徐知骁微不可見地皺了皺眉:“你知道你的酒量多少嗎,要是喝醉了怎麼藏的住?”
“應該……可以的吧……”劉帆略有心虛,“主要是我還沒試過嘛,先問問,問問不就知道了,要是老闆說不行那我們就老老實實喝果汁呗。”
夏深寥剝了個橘子,一半順手塞給了身邊的徐知骁:“文老師和老闆不是認識嗎?老闆難免會告訴她吧?”
劉帆撓撓頭:“好像是……”
“其實你就是想試試,對吧?”夏深寥一針見血,察覺到徐知骁把那半橘子塞進嘴裡了,很輕地拍了拍他的手,聲音平穩,“想試試就試試,沒什麼不行的。”
劉帆呆了一刻,就聽見夏深寥再慢吞吞地說完:“不過,如果你要耍酒瘋的話,大家一定不會慣着你的。”
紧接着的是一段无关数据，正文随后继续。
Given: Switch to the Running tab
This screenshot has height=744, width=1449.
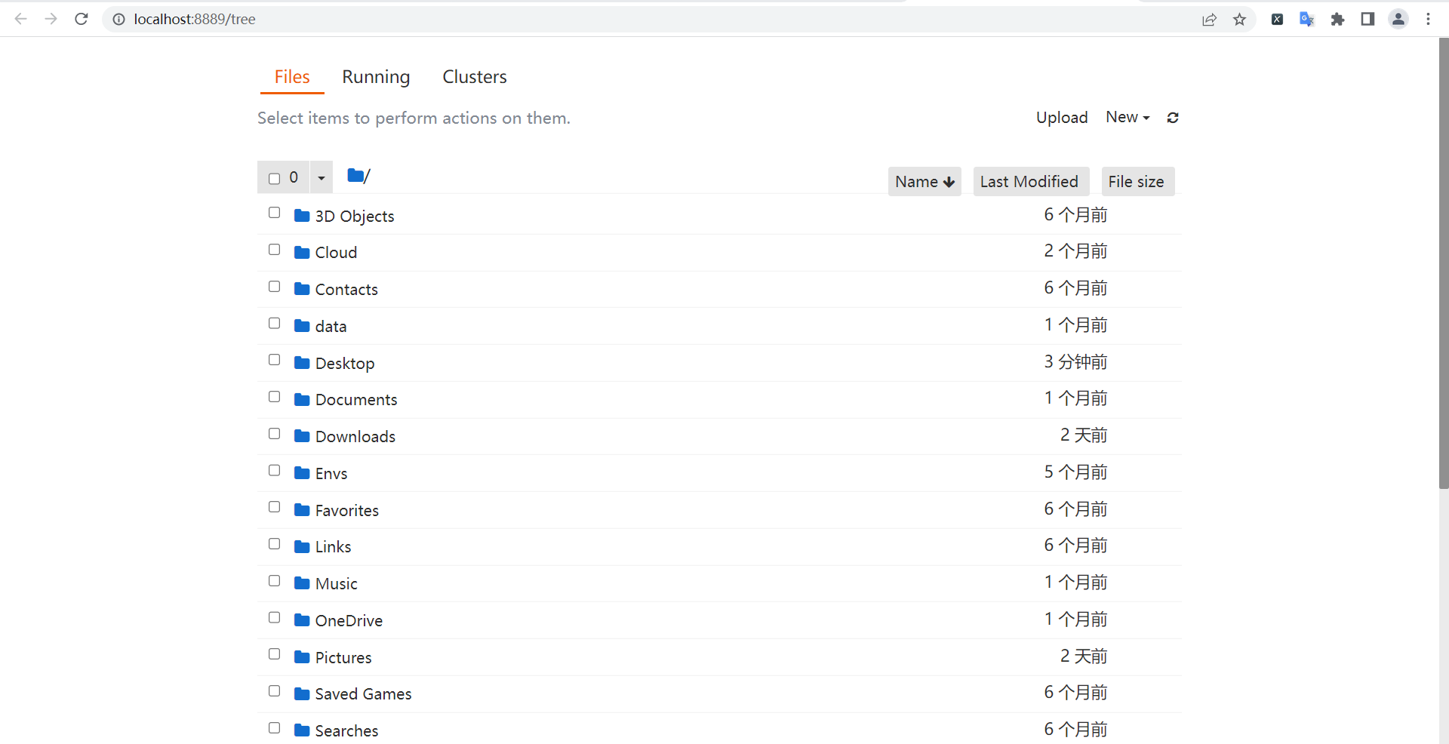Looking at the screenshot, I should (376, 77).
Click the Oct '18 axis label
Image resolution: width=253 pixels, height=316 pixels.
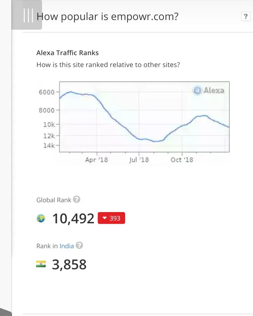[182, 160]
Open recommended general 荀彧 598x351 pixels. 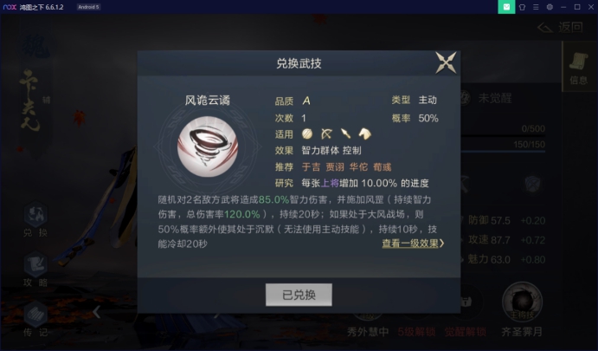[383, 167]
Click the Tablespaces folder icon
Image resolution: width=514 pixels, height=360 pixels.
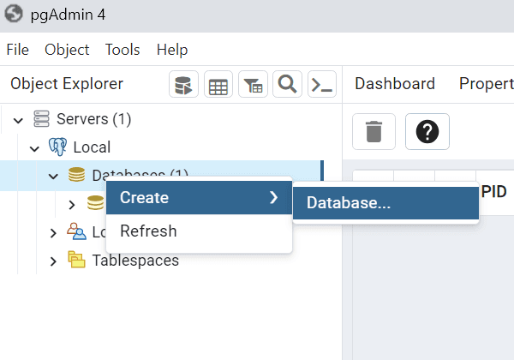(76, 261)
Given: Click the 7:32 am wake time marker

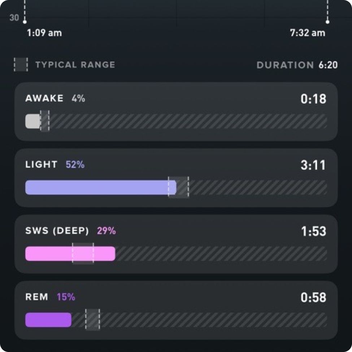Looking at the screenshot, I should (327, 22).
陳煦對喝酒這事本來就沒什麼執念,這時候聽見夏深寥這麼說了,也把嘴裡的花生仁咬得嘎嘣脆出聲:“對,我們會直接把你丢到深秋晚上的大街上。”
“讓你被撿走。”
“運氣好點可能會遇上願意給你錢或者蓋張毯子、提供住所的好心人,運氣不好的話就……嗯……”
“運氣不好的話就隻能祈禱第二天醒來魂魄還健在,足夠聽我們唱完大悲咒再走了。”
三言兩語裡劉帆最後的死法都被訂好了。
王登葉點點頭,思考了一下:“好,這名字就叫……因為一場醉酒而引發的血案!”
“我連文章主旨都想好了,”劉萱冷漠,“就說不節制自己喝酒,喝完酒還要亂發酒瘋的人是沒有好下場的,告誡大家不要酗酒。”
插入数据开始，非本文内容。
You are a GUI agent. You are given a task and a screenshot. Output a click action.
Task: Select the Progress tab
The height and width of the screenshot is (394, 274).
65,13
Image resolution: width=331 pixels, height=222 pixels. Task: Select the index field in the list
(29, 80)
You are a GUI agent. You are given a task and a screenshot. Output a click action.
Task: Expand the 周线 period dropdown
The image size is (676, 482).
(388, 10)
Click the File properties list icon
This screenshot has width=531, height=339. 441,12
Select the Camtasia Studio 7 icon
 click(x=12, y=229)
“放松點,”夏深寥偏過頭,跟徐知骁咬耳朵,“不是每個人都會在喝醉之後……”
“我知道。”徐知骁打斷了他的話,疲憊地按了按眼睛。
不是每個人都和他的生父一樣。
但或許是記憶裡很多頓痛打都帶着令人反胃酒氣,暗着的客廳裡總有不知道什麼時候就會被踢到的酒瓶……即便他知道,也很少去碰,甚至一度對此抱有厭惡心理。
事實上有厭惡心理也沒什麼,學校裡明令禁止喝醉,真有樂于挑戰的規則的人出現也很少光明正大地帶着一身酒氣。